[start Records shown]

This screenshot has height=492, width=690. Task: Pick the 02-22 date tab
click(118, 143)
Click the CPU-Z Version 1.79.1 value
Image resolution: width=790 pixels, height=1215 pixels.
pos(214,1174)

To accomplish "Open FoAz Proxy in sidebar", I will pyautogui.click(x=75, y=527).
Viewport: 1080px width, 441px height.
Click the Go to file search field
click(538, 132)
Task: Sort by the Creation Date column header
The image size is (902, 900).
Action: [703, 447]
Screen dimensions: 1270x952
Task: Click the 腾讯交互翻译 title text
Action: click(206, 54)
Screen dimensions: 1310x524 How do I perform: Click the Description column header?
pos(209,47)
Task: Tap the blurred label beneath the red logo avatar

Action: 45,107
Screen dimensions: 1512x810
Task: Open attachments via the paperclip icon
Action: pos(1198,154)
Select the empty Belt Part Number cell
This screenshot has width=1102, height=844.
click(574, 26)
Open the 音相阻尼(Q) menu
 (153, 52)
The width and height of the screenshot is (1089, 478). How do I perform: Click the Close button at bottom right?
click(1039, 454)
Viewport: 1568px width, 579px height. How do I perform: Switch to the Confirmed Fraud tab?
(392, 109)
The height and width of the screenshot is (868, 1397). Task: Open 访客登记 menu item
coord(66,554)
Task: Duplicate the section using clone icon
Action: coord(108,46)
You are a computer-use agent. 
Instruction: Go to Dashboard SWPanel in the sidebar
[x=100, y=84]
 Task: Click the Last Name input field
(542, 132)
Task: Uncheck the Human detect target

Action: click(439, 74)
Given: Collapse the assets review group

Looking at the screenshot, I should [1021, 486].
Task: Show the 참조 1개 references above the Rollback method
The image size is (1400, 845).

[end Records shown]

> **Exercise description**:
Transcribe every entry above exactly, line for line, with no changes.

> **Response for this exercise**:
This screenshot has height=492, width=690. Task: Pick the 02-22 date tab
click(118, 143)
Click the CPU-Z Version 1.79.1 value
Image resolution: width=790 pixels, height=1215 pixels.
pos(214,1174)

To accomplish "Open FoAz Proxy in sidebar", I will pyautogui.click(x=75, y=527).
Viewport: 1080px width, 441px height.
Click the Go to file search field
click(538, 132)
Task: Sort by the Creation Date column header
The image size is (902, 900).
Action: [703, 447]
Screen dimensions: 1270x952
Task: Click the 腾讯交互翻译 title text
Action: click(206, 54)
Screen dimensions: 1310x524 How do I perform: Click the Description column header?
pos(209,47)
Task: Tap the blurred label beneath the red logo avatar

Action: 45,107
Screen dimensions: 1512x810
Task: Open attachments via the paperclip icon
Action: pos(1198,154)
Select the empty Belt Part Number cell
This screenshot has width=1102, height=844.
click(574, 26)
Open the 音相阻尼(Q) menu
 (153, 52)
The width and height of the screenshot is (1089, 478). How do I perform: Click the Close button at bottom right?
click(1039, 454)
Viewport: 1568px width, 579px height. How do I perform: Switch to the Confirmed Fraud tab?
(392, 109)
The height and width of the screenshot is (868, 1397). Task: Open 访客登记 menu item
coord(66,554)
Task: Duplicate the section using clone icon
Action: coord(108,46)
You are a computer-use agent. 
Instruction: Go to Dashboard SWPanel in the sidebar
[x=100, y=84]
 Task: Click the Last Name input field
(542, 132)
Task: Uncheck the Human detect target

Action: click(439, 74)
Given: Collapse the assets review group

Looking at the screenshot, I should [1021, 486].
Task: Show the 참조 1개 references above the Rollback method
The image size is (1400, 845).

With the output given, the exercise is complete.